**PROBLEM STATEMENT**
From the data that follows, print exactly the lines starting at the one containing "Instruction: Open options" and ending at the one containing "Show hidden icons"; include both of them and nothing more.
━━━ RECORD EXTRACTS
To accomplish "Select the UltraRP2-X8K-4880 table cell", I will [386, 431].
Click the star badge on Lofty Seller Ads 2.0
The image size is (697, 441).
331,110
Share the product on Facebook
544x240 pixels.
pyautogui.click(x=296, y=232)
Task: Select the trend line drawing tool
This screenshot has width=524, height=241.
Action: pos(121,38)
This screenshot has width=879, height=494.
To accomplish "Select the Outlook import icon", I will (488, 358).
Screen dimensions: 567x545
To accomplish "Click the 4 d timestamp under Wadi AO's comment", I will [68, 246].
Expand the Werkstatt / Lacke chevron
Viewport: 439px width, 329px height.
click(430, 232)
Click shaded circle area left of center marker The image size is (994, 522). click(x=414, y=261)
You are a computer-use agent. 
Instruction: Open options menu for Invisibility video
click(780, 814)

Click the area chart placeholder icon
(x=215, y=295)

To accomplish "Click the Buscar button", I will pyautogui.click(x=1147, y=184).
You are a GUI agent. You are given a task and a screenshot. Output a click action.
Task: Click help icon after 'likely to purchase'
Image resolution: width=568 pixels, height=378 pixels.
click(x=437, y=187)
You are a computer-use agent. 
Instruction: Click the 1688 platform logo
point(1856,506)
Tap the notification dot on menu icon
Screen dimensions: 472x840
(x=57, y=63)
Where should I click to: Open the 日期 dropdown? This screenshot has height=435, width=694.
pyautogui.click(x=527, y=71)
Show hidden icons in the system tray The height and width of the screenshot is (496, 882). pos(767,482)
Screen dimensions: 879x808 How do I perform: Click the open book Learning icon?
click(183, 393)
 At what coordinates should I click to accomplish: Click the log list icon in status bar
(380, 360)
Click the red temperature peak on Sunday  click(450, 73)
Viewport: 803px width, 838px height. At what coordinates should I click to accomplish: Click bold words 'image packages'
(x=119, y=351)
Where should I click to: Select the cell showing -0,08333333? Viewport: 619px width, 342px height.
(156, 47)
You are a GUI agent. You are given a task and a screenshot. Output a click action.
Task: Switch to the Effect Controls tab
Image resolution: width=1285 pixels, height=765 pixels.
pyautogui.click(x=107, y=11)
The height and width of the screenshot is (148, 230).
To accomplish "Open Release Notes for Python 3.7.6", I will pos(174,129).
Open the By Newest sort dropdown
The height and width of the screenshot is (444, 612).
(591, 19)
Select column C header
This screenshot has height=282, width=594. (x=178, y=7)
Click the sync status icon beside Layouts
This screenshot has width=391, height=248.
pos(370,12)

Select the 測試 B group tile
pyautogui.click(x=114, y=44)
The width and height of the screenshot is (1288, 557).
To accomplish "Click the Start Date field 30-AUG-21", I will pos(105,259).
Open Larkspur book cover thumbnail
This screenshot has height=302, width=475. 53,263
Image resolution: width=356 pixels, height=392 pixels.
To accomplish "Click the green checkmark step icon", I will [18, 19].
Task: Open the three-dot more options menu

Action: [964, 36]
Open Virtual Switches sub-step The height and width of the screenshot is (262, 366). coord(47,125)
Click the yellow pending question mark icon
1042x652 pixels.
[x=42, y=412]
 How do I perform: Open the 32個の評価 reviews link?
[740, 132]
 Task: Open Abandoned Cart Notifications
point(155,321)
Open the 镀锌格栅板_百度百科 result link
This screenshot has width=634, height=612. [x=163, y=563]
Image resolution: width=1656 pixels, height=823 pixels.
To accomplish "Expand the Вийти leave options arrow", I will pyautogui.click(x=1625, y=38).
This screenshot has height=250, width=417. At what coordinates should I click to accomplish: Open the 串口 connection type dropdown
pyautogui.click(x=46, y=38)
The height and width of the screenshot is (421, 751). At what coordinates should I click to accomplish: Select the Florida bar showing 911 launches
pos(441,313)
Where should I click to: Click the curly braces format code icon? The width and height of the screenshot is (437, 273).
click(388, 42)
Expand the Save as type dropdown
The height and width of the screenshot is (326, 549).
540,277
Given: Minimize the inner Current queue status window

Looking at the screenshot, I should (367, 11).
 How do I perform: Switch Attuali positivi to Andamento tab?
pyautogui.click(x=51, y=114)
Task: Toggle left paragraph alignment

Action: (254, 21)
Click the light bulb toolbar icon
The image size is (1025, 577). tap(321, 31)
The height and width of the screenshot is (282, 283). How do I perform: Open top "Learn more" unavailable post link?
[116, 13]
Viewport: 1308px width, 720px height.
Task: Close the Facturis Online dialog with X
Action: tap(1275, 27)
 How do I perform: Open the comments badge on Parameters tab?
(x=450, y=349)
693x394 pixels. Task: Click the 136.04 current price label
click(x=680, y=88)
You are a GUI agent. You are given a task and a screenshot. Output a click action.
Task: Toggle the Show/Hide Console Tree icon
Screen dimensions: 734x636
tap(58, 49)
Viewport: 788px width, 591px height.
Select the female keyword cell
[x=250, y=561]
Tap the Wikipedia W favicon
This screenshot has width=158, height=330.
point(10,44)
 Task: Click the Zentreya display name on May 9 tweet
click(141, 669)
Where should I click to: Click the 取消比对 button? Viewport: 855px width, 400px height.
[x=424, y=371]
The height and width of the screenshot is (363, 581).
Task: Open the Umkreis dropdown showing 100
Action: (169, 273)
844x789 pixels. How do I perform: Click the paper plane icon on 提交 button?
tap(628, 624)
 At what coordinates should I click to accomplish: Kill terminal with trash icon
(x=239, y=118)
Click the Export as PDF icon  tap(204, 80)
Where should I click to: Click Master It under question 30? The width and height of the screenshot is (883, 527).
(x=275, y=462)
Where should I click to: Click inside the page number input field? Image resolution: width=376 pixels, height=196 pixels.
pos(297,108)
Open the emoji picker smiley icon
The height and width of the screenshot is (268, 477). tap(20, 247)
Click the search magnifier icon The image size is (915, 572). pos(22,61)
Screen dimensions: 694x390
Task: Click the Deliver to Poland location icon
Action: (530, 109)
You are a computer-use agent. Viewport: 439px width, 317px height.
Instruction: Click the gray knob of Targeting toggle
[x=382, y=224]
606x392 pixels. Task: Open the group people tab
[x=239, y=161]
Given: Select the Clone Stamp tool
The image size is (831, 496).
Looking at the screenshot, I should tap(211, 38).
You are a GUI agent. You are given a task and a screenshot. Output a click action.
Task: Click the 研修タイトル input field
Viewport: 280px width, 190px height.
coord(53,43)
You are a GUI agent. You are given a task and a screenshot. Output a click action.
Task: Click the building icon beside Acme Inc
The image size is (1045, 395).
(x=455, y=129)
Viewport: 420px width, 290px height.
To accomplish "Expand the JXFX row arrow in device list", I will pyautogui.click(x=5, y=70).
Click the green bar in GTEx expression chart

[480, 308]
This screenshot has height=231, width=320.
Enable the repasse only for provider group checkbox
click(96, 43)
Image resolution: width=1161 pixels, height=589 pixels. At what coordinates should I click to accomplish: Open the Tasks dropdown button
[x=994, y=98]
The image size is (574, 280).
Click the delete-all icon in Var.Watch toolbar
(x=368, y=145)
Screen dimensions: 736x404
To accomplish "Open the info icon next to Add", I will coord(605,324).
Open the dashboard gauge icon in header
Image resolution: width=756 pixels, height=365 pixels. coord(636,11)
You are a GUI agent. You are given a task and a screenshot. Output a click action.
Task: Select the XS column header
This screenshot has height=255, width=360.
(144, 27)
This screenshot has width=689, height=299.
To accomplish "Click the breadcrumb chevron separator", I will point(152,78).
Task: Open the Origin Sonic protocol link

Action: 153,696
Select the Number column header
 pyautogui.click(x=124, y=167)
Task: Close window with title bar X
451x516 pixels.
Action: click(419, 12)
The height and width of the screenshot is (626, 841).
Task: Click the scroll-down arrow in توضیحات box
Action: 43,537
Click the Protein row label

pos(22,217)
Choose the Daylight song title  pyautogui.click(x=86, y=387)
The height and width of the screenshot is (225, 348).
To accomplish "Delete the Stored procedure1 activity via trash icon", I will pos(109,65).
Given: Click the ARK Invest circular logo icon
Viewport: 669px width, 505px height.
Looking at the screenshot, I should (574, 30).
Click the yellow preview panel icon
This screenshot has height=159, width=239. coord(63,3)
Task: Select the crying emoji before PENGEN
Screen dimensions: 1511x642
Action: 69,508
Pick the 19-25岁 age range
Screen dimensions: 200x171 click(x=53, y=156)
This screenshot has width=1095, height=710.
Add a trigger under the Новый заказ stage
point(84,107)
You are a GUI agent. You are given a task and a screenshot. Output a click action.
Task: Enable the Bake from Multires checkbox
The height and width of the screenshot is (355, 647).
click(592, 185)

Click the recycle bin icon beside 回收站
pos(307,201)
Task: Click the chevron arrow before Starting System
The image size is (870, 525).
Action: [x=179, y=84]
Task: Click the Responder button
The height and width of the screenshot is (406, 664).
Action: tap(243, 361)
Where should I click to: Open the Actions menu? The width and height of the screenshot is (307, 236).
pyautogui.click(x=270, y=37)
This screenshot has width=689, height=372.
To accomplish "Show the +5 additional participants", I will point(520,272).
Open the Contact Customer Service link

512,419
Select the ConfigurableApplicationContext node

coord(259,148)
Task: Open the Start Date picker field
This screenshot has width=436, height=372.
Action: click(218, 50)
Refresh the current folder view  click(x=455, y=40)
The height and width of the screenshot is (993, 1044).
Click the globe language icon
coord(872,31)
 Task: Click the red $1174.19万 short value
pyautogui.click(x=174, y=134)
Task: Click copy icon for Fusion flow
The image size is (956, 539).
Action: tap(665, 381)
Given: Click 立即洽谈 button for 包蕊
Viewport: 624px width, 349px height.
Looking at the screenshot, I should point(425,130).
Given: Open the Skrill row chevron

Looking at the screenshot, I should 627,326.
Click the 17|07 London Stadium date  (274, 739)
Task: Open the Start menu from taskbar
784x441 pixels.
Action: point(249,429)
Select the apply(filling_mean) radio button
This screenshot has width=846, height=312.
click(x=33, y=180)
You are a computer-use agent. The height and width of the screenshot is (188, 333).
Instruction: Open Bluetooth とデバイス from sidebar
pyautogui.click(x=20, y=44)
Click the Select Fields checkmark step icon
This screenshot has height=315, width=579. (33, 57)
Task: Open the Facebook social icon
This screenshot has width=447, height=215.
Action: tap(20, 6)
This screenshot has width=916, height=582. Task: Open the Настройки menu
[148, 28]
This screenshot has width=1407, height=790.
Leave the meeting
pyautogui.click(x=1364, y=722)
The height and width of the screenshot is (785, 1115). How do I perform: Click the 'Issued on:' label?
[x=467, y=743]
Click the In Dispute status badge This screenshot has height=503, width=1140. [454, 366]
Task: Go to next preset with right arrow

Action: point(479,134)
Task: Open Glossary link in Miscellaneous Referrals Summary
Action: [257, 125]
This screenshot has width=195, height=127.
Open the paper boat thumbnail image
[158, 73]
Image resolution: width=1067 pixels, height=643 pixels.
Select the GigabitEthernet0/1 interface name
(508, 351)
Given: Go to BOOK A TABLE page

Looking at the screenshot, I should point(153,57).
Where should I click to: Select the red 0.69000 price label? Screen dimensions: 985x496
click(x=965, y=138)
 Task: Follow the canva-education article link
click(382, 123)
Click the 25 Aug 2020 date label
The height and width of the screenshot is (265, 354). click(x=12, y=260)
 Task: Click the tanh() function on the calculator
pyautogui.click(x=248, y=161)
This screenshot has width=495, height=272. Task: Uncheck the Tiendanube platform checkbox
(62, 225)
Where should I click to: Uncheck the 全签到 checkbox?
━━━━━━
**EXERCISE RESULT**
Instruction: Open options menu for Invisibility video
click(780, 814)

Click the area chart placeholder icon
(x=215, y=295)

To accomplish "Click the Buscar button", I will pyautogui.click(x=1147, y=184).
You are a GUI agent. You are given a task and a screenshot. Output a click action.
Task: Click help icon after 'likely to purchase'
Image resolution: width=568 pixels, height=378 pixels.
click(x=437, y=187)
You are a computer-use agent. 
Instruction: Click the 1688 platform logo
point(1856,506)
Tap the notification dot on menu icon
Screen dimensions: 472x840
(x=57, y=63)
Where should I click to: Open the 日期 dropdown? This screenshot has height=435, width=694.
pyautogui.click(x=527, y=71)
Show hidden icons in the system tray The height and width of the screenshot is (496, 882). pos(767,482)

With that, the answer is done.